Pour mettre les choses en perspective, les habitants de Point Roberts n’ont qu’un seul endroit où se tourner pour se nourrir, un épicier indépendant, où les affaires ont plongé de 90% au plus fort de la pandémie, avant de se redresser légèrement récemment. Il lui reste encore un long chemin à parcourir pour parvenir à un rétablissement complet.

Les Canadiens possèdent environ 75 % de tous les biens immobiliers privés de la pointe. Les stations-service là-bas affichent les prix en litres métriques pour les Canadiens. Les entreprises comptent sur les Canadiens, car la population locale de 800 personnes se multiplie normalement par cinq les fins de semaine d’été, lorsque les visiteurs viennent de Vancouver.

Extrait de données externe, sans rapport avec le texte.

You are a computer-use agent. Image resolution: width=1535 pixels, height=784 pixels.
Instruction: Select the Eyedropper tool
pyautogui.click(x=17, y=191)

Ainsi, Point Roberts est vraiment plus canadien qu’américain, tandis que Campobello est littéralement attaché aux États-Unis et non au Canada. Pourquoi ne pas guérir la misère commune de ces deux communautés en échangeant l’île Campobello aux États-Unis contre Point Roberts, même plus haut ? De nombreux habitants des deux zones ont déjà la double nationalité. Pour faciliter la transition, la double citoyenneté devrait être offerte à tous les résidents permanents de chaque communauté, à partir d’une certaine date.

Bien sûr, ce type d’échange implique un traité international, ce qui le rend un peu plus – d’accord, beaucoup plus – compliqué que d’échanger un joueur de hockey vétéran contre des perspectives prometteuses. Alors, lançons le bal maintenant, hein ? C’est un accord gagnant-gagnant qui mérite de se produire.